365 Days of Art: July 18 – Caravaggio Dies, and Gorky’s Wife Writes About Gorky’s Mental State
July 18, 1610
Caravaggio dies at age 38; the cause of death is unknown but rumors posthumously swirl around the painter: that he died of syphilis, or malaria, or was killed by one of his many enemies. In 2010, Italian forensic scientists announce that they believe they’ve found Caravaggio’s remains, and that he died of lead poisoning from his paints. He was a notoriously messy painter.
July 18, 1948
Agnes [“Mougouch”] Gorky writes to family friends about the deterioration of her marriage, and Gorky’s mental state:
Dear Ethel & Wolf [Schwabacher]
I am sure by now you must have heard something from Gorky and whatever it was it must have been a great shock to you both. I am sorry that I myself can tell you nothing that will lighten your so kind & generous hearts – but only add to the dread weight of this final disaster. That it must be final I know not only from my own heart by now wrung quite bloodless but from the advice of Doctor Weiss. There is everything & nothing to explain for the words look so cold & short & it has been a very long & passionate struggle which I can no longer make especially as there are two hopeful little girls involved…
Gorky’s mental condition is serious, has been for several years and I have been dreadfully wrong in trying to pretend otherwise… At the moment he is in no shape to make any decisions regarding the children nor do I know what we will be able to do with the future, even as to where we should live.

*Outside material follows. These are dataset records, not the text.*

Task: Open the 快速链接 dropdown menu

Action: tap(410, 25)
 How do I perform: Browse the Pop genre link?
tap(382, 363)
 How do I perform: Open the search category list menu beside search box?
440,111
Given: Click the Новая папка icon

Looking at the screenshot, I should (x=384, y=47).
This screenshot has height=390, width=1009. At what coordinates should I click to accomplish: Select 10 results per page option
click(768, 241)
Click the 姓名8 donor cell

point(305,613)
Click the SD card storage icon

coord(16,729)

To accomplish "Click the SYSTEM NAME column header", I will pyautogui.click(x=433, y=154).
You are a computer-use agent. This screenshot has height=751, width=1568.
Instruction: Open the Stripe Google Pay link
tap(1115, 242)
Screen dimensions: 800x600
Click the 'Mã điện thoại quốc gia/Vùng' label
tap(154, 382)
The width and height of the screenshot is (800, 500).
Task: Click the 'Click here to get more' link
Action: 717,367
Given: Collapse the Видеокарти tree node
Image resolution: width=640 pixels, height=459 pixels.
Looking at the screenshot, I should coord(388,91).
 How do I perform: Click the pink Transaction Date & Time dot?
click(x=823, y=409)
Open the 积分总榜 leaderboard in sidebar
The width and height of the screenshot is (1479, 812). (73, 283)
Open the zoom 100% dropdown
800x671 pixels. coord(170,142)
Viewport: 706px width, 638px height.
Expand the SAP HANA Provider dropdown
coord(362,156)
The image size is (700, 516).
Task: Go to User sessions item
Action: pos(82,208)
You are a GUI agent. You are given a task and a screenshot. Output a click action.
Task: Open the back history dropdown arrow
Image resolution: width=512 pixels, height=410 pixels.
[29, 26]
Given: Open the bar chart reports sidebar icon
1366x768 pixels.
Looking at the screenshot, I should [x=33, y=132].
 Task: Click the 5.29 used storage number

I have written our tenant in the studio explaining the necessity of Gorky having it back, if for no other reason to try to establish a sense of continuity in his tormented world & later when I see how things go I must find a job & make a home for the girls… I think in a few days or a week I will take them up to Castine until I can come to some understanding with Gorky… I never conceived of life as easy & that if we failed it was because I had failed – a fatal case of inflation alas, for this thing is far beyond me now, and all his friends with all their warmth & affection can only help him if he can help himself.
Believe me, my heart has been totally engaged even to the exclusion of my instinctive nature and if I could have I would have spared him this but my love was not strong enough I guess.
I shall always be devoted to you & grateful beyond words & thank God I know you love him.